• [Provided entries]
____________

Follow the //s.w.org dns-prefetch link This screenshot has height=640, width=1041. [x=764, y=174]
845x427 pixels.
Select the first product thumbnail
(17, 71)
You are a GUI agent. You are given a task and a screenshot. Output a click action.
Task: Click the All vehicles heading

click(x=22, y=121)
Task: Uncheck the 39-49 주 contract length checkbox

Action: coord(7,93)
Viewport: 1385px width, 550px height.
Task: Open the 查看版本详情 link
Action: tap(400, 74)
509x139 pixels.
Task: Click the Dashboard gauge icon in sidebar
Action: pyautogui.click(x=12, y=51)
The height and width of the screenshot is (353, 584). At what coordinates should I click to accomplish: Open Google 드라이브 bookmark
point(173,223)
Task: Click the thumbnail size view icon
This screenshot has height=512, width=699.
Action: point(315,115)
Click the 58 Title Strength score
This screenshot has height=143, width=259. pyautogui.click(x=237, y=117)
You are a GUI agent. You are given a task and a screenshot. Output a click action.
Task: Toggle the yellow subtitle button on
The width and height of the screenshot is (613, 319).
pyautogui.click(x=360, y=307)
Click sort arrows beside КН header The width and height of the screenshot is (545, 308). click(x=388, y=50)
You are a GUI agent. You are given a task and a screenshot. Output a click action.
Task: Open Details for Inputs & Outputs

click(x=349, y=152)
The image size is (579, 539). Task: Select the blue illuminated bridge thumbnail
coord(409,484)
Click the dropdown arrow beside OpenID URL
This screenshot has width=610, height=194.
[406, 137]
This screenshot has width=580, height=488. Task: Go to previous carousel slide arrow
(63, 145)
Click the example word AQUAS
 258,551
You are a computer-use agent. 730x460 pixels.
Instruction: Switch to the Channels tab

____________

Print all the data exactly.

• [Task output]
Follow the //s.w.org dns-prefetch link This screenshot has height=640, width=1041. [x=764, y=174]
845x427 pixels.
Select the first product thumbnail
(17, 71)
You are a GUI agent. You are given a task and a screenshot. Output a click action.
Task: Click the All vehicles heading

click(x=22, y=121)
Task: Uncheck the 39-49 주 contract length checkbox

Action: coord(7,93)
Viewport: 1385px width, 550px height.
Task: Open the 查看版本详情 link
Action: tap(400, 74)
509x139 pixels.
Task: Click the Dashboard gauge icon in sidebar
Action: pyautogui.click(x=12, y=51)
The height and width of the screenshot is (353, 584). At what coordinates should I click to accomplish: Open Google 드라이브 bookmark
point(173,223)
Task: Click the thumbnail size view icon
This screenshot has height=512, width=699.
Action: point(315,115)
Click the 58 Title Strength score
This screenshot has height=143, width=259. pyautogui.click(x=237, y=117)
You are a GUI agent. You are given a task and a screenshot. Output a click action.
Task: Toggle the yellow subtitle button on
The width and height of the screenshot is (613, 319).
pyautogui.click(x=360, y=307)
Click sort arrows beside КН header The width and height of the screenshot is (545, 308). click(x=388, y=50)
You are a GUI agent. You are given a task and a screenshot. Output a click action.
Task: Open Details for Inputs & Outputs

click(x=349, y=152)
The image size is (579, 539). Task: Select the blue illuminated bridge thumbnail
coord(409,484)
Click the dropdown arrow beside OpenID URL
This screenshot has width=610, height=194.
[406, 137]
This screenshot has width=580, height=488. Task: Go to previous carousel slide arrow
(63, 145)
Click the example word AQUAS
 258,551
You are a computer-use agent. 730x460 pixels.
Instruction: Switch to the Channels tab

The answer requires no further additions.